P055 Factors from human mesenteric adipose tissue control intestinal stem cell differentiation and proliferation in vitro

Ziegler, J.(1);Gerbeth, L.(1);Brunkhorst, M.F.(1);Glauben, R.(1);Weidinger, C.(1);Siegmund, B.(1);

(1)Charité - Universitätsmedizin Berlin, Medizinische Klinik für Gastroenterologie- Infektiologie und Rheumatologie- CBF, Berlin, Germany;


In Crohn’s disease, hyperplastic mesenteric adipose tissue wrapping around inflamed small intestinal segments is a pathognomonic finding. Factors secreted by this so-called creeping fat can influence immune cells and affect disease severity in animal models. However, data on the interactions of adipose tissue and the intestinal epithelium are still sparse and derive almost exclusively from cell lines and animal models. Therefore, we employed primary human intestinal organoid culture and primary human adipose tissue explants to elucidate the role of adipose tissue-derived factors on the epithelium.


Creeping fat and unaffected mesenteric adipose tissue from a Crohn’s disease patient was used to produce adipose tissue-conditioned medium (ATcM). ATcM or control medium was added to growth medium (contains Wnt3a) and differentiation medium (Wnt3a removal) during primary human ileum-derived organoid culture. We analysed organoid morphology, proliferation, and phenotype by light microscopy, live cell imaging, resazurin viability assay, and reverse transcription quantitative polymerase chain reaction (RT-qPCR).


In the presence of ATcM, differentiation of organoids was accompanied by a subtle and only transient delay in the development of morphologic signs of differentiation, namely organoid budding and darkness. In line, RT-qPCR at day 4 showed high expression of the differentiation markers MUC2 and ALPI in ATcM as well as in control conditions. In stem cell-enhancing growth medium, however, ATcM from both unaffected mesenteric adipose tissue and creeping fat induced a profound alteration of organoid morphology, perfectly reflecting so-called spheroids. Additionally, this ATcM-treated organoids were larger than the control, which corresponded with increased proliferation as measured by resazurin assay.
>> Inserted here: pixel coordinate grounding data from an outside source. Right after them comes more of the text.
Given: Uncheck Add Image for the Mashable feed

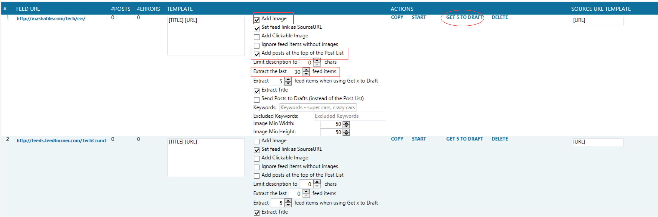Looking at the screenshot, I should coord(257,20).
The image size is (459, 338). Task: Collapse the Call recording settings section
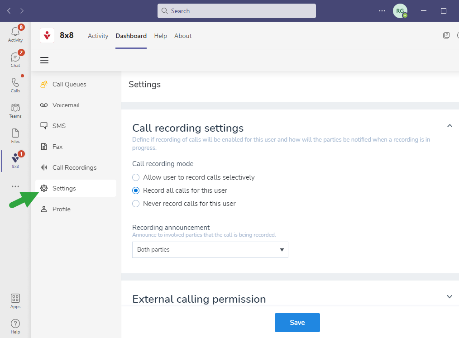click(449, 126)
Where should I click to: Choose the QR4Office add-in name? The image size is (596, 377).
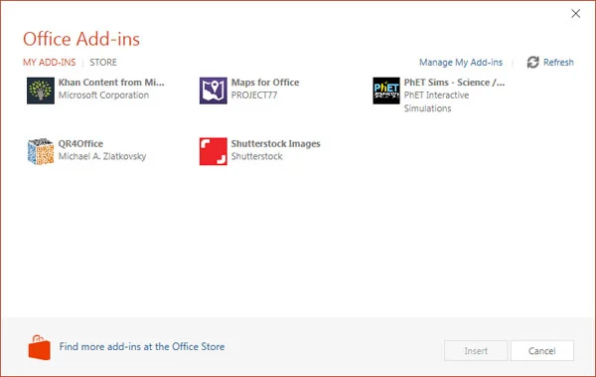[x=80, y=143]
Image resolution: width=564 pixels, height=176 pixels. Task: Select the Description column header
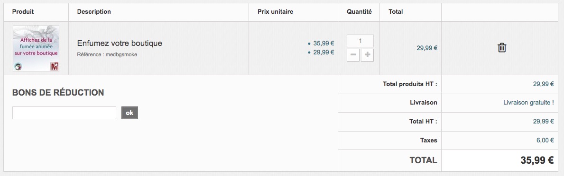coord(94,12)
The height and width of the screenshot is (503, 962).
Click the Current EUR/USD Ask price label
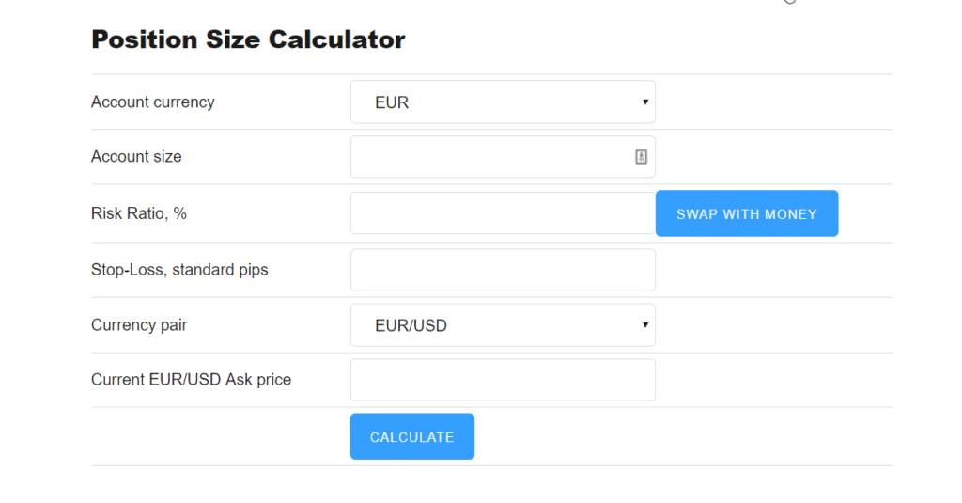point(191,380)
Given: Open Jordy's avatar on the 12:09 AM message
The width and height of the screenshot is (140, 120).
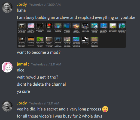Looking at the screenshot, I should (x=7, y=7).
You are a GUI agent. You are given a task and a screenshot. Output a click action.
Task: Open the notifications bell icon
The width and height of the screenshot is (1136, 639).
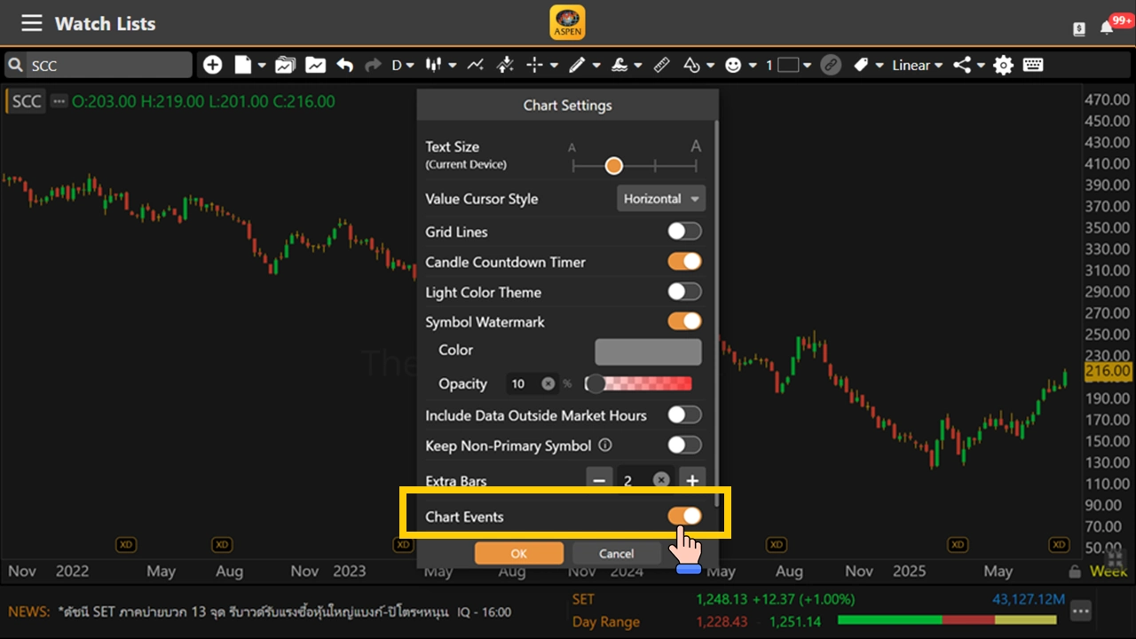(x=1107, y=28)
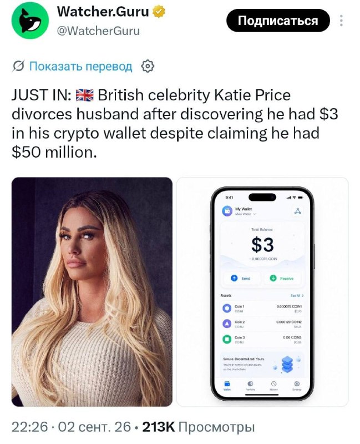Open the three-dot more options menu
360x444 pixels.
point(341,21)
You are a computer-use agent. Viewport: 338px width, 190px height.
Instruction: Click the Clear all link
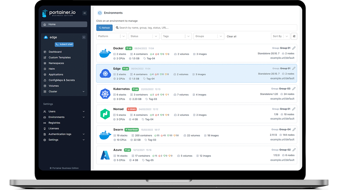coord(231,36)
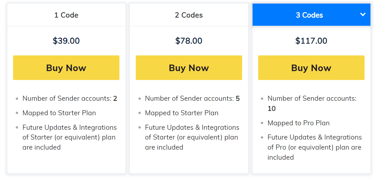This screenshot has width=377, height=181.
Task: Select Number of Sender accounts: 2 item
Action: tap(70, 98)
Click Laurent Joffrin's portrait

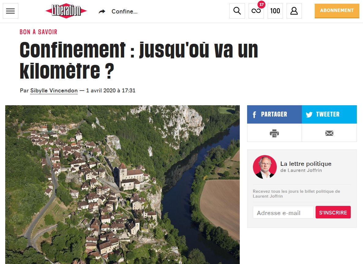(265, 167)
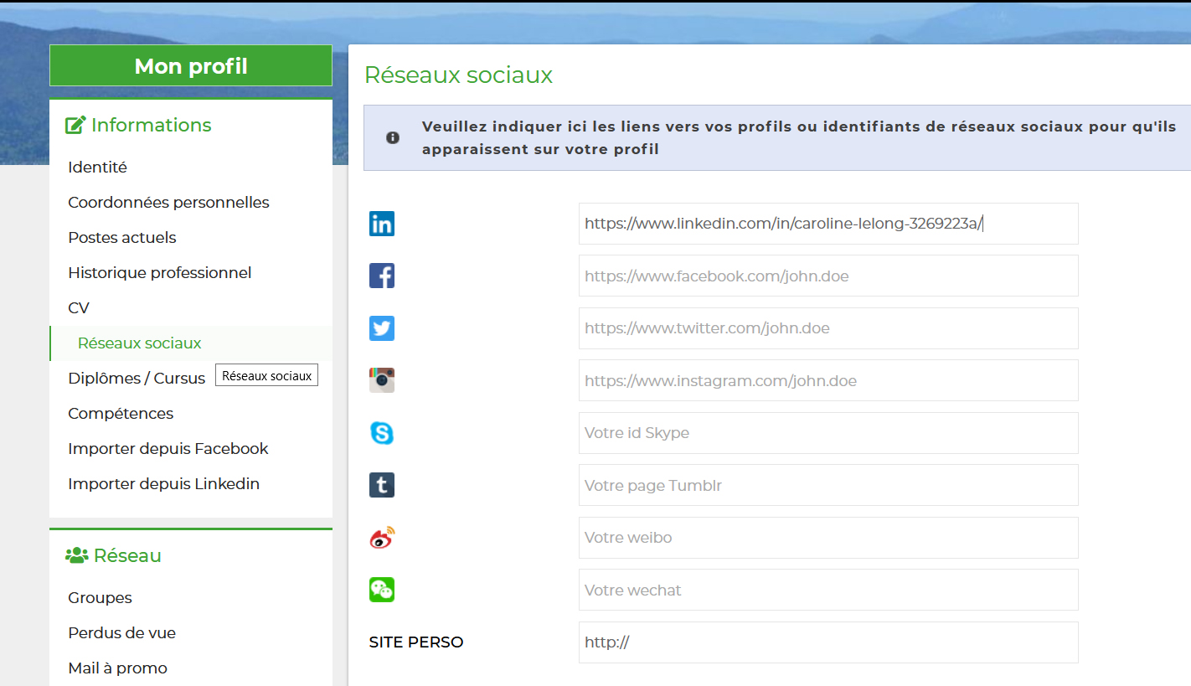Viewport: 1191px width, 686px height.
Task: Focus the Facebook profile URL field
Action: [828, 276]
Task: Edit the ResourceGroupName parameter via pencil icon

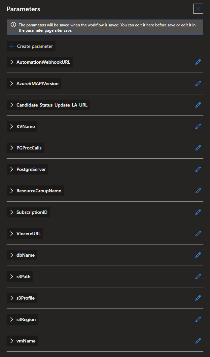Action: (x=198, y=191)
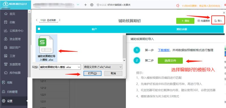Go to next account with right chevron
Viewport: 226px width, 108px height.
(60, 20)
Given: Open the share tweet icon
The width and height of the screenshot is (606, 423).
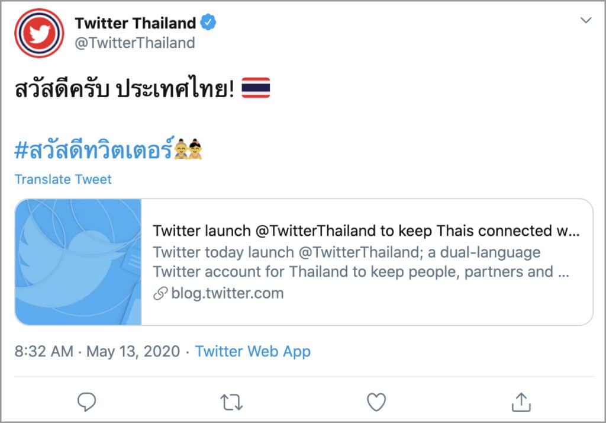Looking at the screenshot, I should 521,402.
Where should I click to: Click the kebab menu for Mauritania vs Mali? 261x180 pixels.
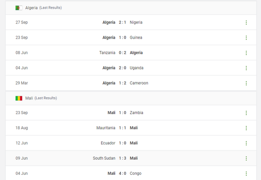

This stem-like phenotype was further confirmed by a reduced expression of the differentiation markers MUC2 and ALPI in ATcM-treated organoids compared to the control.


Overall, our data suggest that factors from human mesenteric adipose tissue have profound effects on intestinal epithelial stem cells, while differentiated cells appear less affected. In the stem cell niche, they promote stem cell proliferation and inhibit differentiation. In Crohn’s disease, factors released from creeping fat could thus play a significant role in the pathophysiology, e.g. by enhancing epithelial regeneration via a promotion of stem cell proliferation.